What this task involves -> All of the entries should be returned without a single change.

[Start of Attachment]

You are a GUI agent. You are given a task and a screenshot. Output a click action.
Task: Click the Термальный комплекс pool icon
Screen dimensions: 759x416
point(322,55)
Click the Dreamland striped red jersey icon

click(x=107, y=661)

[End of Attachment]

Task response ->
You are a GUI agent. You are given a task and a screenshot. Output a click action.
Task: Click the Термальный комплекс pool icon
Screen dimensions: 759x416
point(322,55)
Click the Dreamland striped red jersey icon

click(x=107, y=661)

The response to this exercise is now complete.